> Your tasks:
**A.** Reproduce, without any change, the part of the E-Verify letter that opens with the words containing "By Galan Stewart" and closes with "and Stein Eriksen).".
**B.** Carry on the letter about E-Verify enforcement in Utah from the point where it stops.

:: Excerpted passage ::

Monday, August 20, 2012



By Galan Stewart in Salt Lake Tribune April 27, 2012
It was great to see the editorial "Enforce E-Verify: It’s time to provide penalties" (Our View, April 13).
Utah law "mandates" that all businesses with 15 or more employees use the free federal E-Verify program to determine if prospective employees are legal to work in the United States and to prevent ID theft of names of children for employment purposes.
About 5,461 Utah employers use E-Verify, with about 468 in the hospitality industry — hotels, restaurants and fast food. The hospitality industry has become the primary employer of illegal labor in Utah. Two large hotels have recently been busted by U.S. Immigration and Customs Enforcement (Grand America and Stein Eriksen).

:::
:: Data shown ::

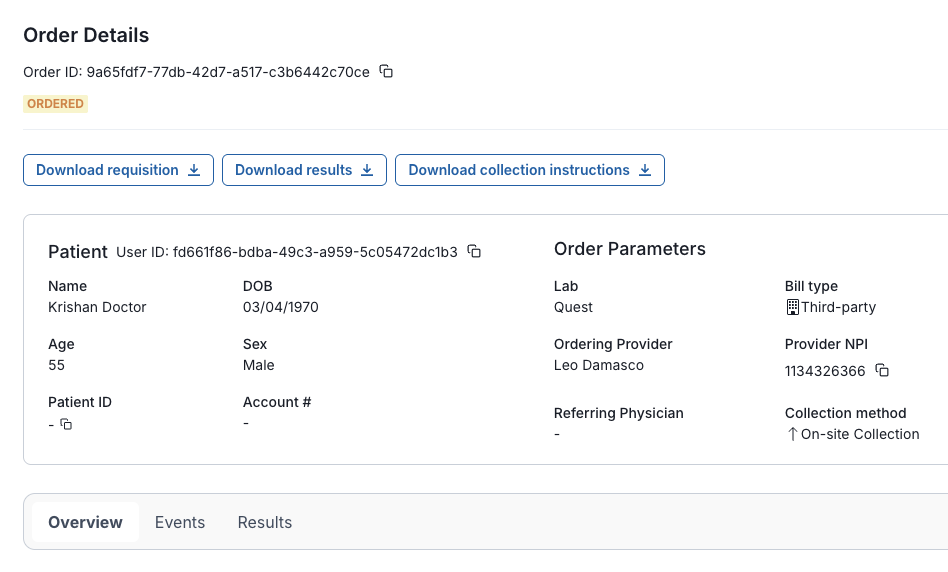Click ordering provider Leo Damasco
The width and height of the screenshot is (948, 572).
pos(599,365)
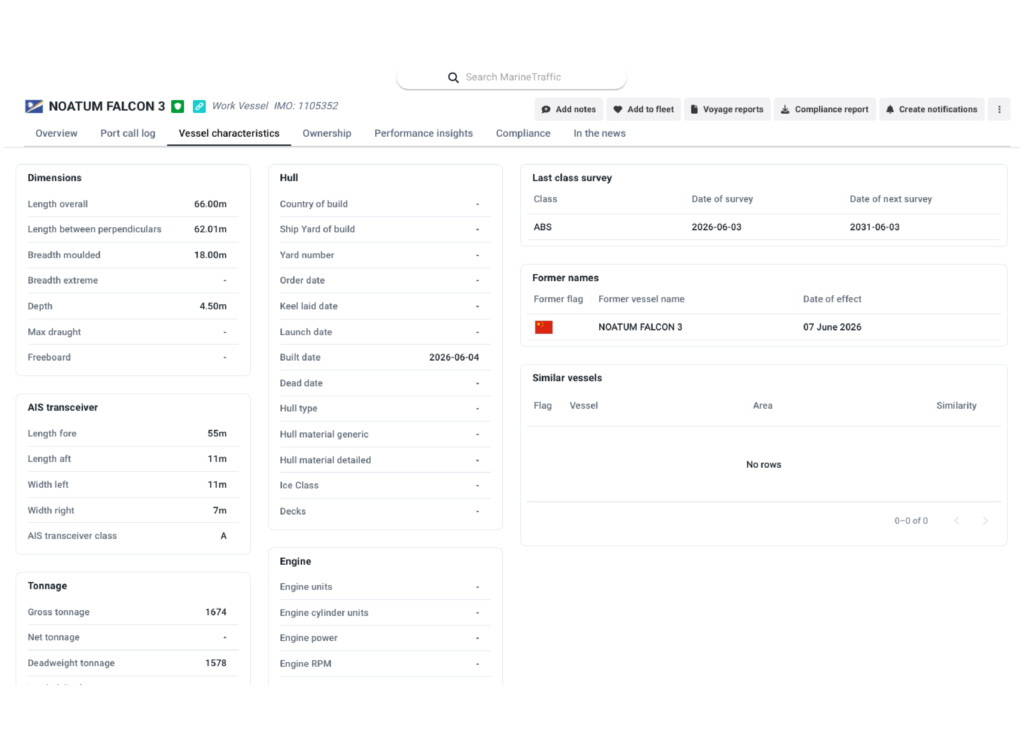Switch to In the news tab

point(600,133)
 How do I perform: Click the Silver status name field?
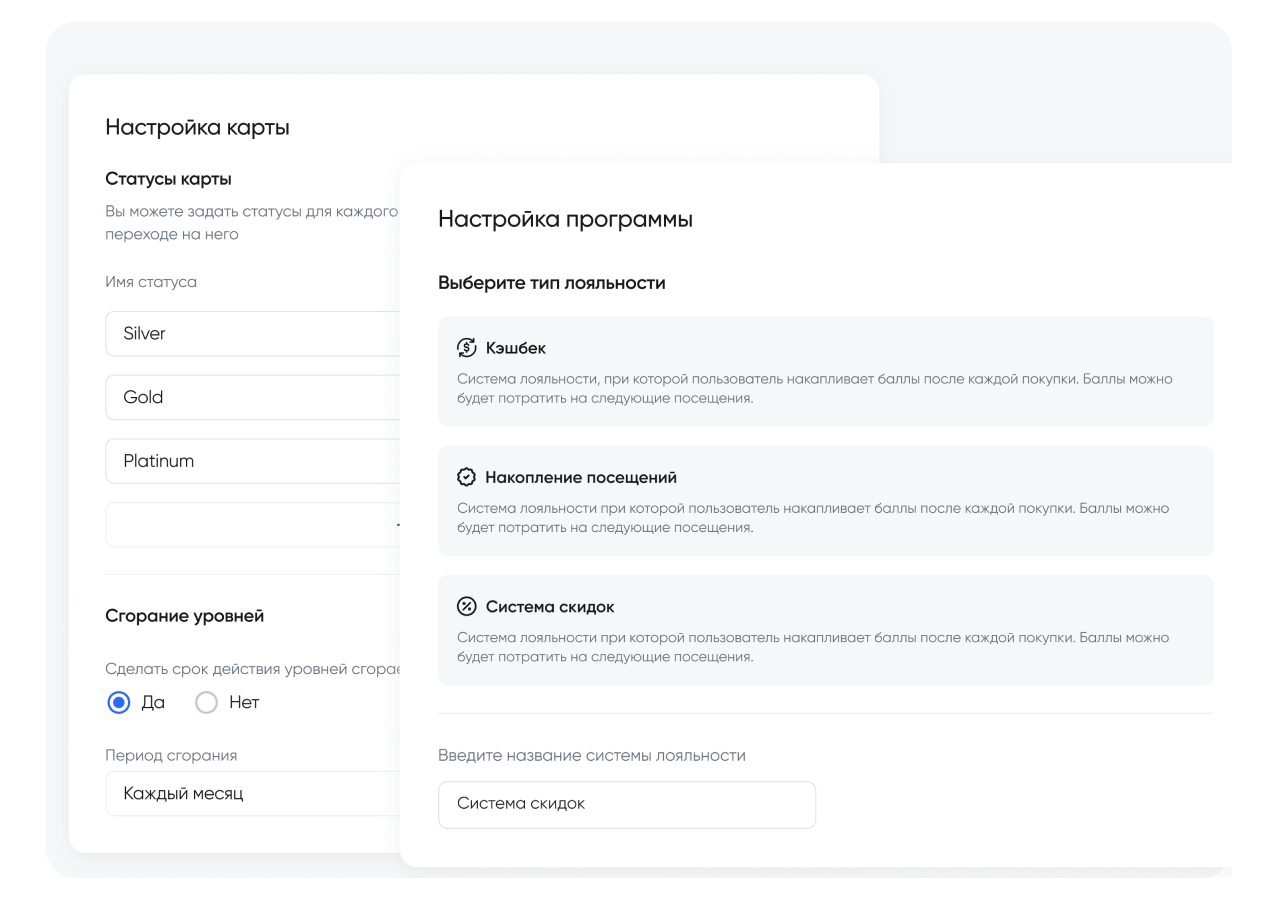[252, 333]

:::

> Task-by-task results:
**A.**
By Galan Stewart in Salt Lake Tribune April 27, 2012
It was great to see the editorial "Enforce E-Verify: It’s time to provide penalties" (Our View, April 13).
Utah law "mandates" that all businesses with 15 or more employees use the free federal E-Verify program to determine if prospective employees are legal to work in the United States and to prevent ID theft of names of children for employment purposes.
About 5,461 Utah employers use E-Verify, with about 468 in the hospitality industry — hotels, restaurants and fast food. The hospitality industry has become the primary employer of illegal labor in Utah. Two large hotels have recently been busted by U.S. Immigration and Customs Enforcement (Grand America and Stein Eriksen).

**B.**
Unlike jobs in manufacturing and technology, jobs in hospitality, construction, farming, etc., cannot be exported to cheap-labor countries such as China, so employers use cheap illegal labor instead.
Illegal labor serves the same purpose as indentured servitude and even slavery. It creates an underclass that must work for depressed wages. This flood of underclass workers suppresses the wages of Americans who would otherwise take these jobs.
E-Verify does not deport anyone; it simply levels the playing field for the unskilled American workers forced into poverty by employers ignoring the law.